FIG. 9 illustrates isolation curves according to the embodiments of the present disclosure, comparative example 1, and comparative example 2.

FIG. 10 illustrates an arrangement diagram of the transmitting filter and the receiving filter on the surface of the piezoelectric substrate according to an anti-glue-invasion embodiment of the present disclosure.

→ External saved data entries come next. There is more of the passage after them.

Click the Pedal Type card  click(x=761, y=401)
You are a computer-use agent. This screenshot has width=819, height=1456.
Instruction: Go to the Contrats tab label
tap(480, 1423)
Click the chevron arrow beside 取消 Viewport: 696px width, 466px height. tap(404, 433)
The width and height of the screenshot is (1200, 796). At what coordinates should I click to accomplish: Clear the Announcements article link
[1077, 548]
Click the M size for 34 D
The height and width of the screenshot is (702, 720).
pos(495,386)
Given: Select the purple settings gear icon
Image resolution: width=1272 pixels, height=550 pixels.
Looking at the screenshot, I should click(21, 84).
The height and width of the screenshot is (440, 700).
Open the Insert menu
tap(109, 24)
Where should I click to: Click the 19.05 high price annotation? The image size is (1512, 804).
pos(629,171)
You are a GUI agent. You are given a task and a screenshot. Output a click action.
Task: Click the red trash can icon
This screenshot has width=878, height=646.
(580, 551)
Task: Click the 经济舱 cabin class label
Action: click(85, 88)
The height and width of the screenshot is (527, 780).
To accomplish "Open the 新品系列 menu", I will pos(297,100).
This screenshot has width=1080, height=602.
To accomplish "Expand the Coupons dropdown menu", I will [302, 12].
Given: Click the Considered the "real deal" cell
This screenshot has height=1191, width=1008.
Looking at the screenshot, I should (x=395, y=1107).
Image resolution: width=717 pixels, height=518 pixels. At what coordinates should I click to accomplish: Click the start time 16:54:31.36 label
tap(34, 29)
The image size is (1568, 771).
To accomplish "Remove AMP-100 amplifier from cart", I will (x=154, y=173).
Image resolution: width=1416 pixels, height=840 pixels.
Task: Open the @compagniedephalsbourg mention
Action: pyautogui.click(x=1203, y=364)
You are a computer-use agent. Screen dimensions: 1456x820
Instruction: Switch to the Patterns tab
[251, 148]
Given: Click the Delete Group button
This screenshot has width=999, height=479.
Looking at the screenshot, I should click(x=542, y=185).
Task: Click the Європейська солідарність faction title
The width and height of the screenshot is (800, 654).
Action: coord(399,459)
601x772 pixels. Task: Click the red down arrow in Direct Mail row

REFERENCE SIGNS IN THE DRAWINGS

1-antenna terminal; 2-transmitting terminal; 3-receiving terminal; 4-first ground potential; 5-second ground potential; 6-third ground potential; 7-fourth ground potential; 8-first grounding metal wiring; 9-second grounding metal wiring; 10-third grounding metal wiring; 11-fourth grounding metal wiring; 12-fifth grounding metal wiring; 13-first signal metal wiring; and 14-second signal metal wiring.

DETAILED DESCRIPTION

Technical solutions in the embodiments of the present disclosure will be clearly and completely described below with reference to the drawings in the embodiments of the present disclosure. Apparently, the described embodiments are merely part rather than all of the embodiments of the present disclosure. On the basis of the embodiments of the present disclosure, all other embodiments obtained by those of ordinary skills in the art without creative work fall within the scope of protection of the present disclosure.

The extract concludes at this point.